Wesentlicher noch: Die westliche Demokratie funktionierte nach dem Zweiten Weltkrieg bislang ausschließlich als Wohlstandsprojekt – zu Lasten der Natur und in Ausbeutung der einstigen Drittweltländer. Steht dieser Wohlstand als Selbstverständlichkeit in Frage und wächst er nicht mehr, drohen gar ungewohnte Einschränkungen, dann bleibt vom Westen in seiner bisherigen Verfaßtheit nicht viel. Selbst grüne Öko-Träume akzeptiert die „neue Mitte“ nur solange, bis ihr Lebenskomfort spürbar eingeschränkt wird.
In Zeiten neuer Entbehrungen und Unsicherheit mag von der Demokratie hoffentlich noch die Rechtsstaatlichkeit übrig bleiben. Die alten Demokratien gefährden sich jedoch am allermeisten selbst, indem etwa Gerechtigkeitsphantasien so weit getrieben werden, daß sie der conditio humanageradezu widersprechen.
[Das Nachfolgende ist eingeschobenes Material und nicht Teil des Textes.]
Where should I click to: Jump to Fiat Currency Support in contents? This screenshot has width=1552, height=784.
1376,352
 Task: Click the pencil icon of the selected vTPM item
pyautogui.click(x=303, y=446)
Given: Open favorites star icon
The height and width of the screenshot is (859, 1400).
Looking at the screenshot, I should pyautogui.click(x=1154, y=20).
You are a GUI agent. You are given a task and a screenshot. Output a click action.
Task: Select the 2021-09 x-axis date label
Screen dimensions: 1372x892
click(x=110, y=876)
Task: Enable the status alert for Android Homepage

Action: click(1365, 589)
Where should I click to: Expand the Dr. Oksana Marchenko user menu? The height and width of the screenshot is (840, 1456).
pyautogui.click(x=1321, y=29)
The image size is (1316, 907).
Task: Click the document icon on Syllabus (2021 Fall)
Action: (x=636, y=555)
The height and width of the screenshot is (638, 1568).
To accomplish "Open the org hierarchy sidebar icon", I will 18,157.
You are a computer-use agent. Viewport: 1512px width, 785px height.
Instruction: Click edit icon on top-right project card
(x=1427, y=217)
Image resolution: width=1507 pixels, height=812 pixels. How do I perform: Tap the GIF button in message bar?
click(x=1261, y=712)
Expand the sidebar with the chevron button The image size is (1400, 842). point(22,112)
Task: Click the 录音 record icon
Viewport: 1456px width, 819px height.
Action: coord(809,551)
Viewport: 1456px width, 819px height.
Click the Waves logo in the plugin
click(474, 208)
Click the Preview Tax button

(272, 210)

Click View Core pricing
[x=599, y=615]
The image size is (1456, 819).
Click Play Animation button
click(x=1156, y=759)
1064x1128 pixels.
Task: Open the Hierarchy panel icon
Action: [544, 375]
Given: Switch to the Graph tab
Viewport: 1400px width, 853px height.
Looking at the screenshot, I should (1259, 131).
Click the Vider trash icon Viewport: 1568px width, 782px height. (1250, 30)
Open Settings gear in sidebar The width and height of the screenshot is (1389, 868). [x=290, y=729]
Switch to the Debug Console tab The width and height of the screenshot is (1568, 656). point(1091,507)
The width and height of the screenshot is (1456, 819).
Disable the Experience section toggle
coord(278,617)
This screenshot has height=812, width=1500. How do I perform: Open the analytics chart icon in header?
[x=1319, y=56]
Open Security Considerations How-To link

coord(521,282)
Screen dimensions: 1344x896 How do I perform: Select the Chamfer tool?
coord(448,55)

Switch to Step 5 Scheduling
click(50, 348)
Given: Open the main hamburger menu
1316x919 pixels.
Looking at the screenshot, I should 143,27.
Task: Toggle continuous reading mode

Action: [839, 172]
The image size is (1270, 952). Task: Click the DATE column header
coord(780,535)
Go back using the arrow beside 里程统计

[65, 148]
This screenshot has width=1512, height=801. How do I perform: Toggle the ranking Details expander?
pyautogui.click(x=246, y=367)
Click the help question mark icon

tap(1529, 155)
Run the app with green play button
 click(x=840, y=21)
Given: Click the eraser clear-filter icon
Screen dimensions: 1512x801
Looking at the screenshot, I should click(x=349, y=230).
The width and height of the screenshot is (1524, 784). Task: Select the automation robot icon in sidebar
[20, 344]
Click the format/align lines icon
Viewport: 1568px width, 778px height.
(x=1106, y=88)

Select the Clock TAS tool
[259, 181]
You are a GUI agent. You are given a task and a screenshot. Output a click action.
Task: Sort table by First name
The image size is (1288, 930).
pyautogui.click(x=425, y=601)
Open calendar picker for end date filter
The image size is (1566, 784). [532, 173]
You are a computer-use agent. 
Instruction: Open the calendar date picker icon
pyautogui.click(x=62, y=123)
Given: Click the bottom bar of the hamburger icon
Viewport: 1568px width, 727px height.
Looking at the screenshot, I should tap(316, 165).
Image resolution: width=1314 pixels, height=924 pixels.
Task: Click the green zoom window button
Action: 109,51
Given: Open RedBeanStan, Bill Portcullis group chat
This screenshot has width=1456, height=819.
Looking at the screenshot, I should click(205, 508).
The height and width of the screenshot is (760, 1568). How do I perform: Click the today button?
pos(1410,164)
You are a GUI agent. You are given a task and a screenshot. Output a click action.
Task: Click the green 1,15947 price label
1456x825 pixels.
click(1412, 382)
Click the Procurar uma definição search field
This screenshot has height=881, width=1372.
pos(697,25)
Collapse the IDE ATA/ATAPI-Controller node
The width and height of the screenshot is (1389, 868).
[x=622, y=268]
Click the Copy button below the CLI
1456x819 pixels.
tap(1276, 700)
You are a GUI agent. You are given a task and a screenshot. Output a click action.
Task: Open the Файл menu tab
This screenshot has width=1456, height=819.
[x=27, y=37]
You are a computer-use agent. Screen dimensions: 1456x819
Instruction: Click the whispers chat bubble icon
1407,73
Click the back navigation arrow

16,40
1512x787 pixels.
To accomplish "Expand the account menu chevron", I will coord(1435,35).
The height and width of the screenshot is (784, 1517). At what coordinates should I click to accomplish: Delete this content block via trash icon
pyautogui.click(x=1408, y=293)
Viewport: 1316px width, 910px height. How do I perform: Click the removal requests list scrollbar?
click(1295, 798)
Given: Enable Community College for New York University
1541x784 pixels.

Über Jahrzehnte versprach die Demokratie, was sie eigentlich nicht halten kann, indem eben nie und nirgends allen alles rechtzumachen ist, auch nicht, wenn sich der Westen seit der Aufklärung als politischer Lernprozeß versteht. Im letzten Jahrzehnt strukturierten sich die einstigen Industrienationen ihrem Anspruch nach mindestens verbal und rhetorisch geradezu sozialistisch um, während das mindestens in seiner Herrschaftsform kommunistische China auf seine Weise zeigt, wie Zufriedenheit und wachsender Wohlstand ganz ohne Demokratie und Pluralismus möglich sind, indem aus Marxismus und Konfuzianismus eine tragende Staatsideologie generiert wird.
In Ost- und Südeuropa werden zudem Tendenzen der Rückbesinnung auf Nationalismus und autoritäre Herrschaft deutlich. Darauf regiert der noch satte Westen mit solcher Hysterie, weil seine Leitlinienbestimmer offenbar unbewußt spüren, daß uns Gleiches erwartet. Worauf die ultrarechten Bewegungen im Osten und Süden reagieren, inwiefern sie Konsequenzen aus Fehlentwicklungen zu ziehen versuchen, das sollte man sich höchst aufmerksam und kritisch anschauen.
Was dort geschieht, ist nicht zuletzt der Versuch, die eigene Nation und das eigene Volk wieder fit zu machen – geistig, mental, physisch. Weil es eine neue Stärke braucht, um als Land von eigener Kultur und Würde doch weiter bestehen zu können.
Nordlicht
Zu:
"... Bevölkerungspyramide (hat) bereits einer Urnenform ..."
Japan hat mE dazu eine bessere Lösung gefunden als Deutschland.
Zu: Fitness
Der Anteil der Migranten-Männer in den Mucki-Buden scheint mir extrem hoch zu sein. Wer weder studiert noch arbeitet und auch sonst wenig geistige Interessen hat, kann Stunden um Stunden für den Muskelaufbau aufbringen. Im Hinblick auf zu erwartende Auseinandersetzungen müsen wir wohl auf Intelligenz setzen.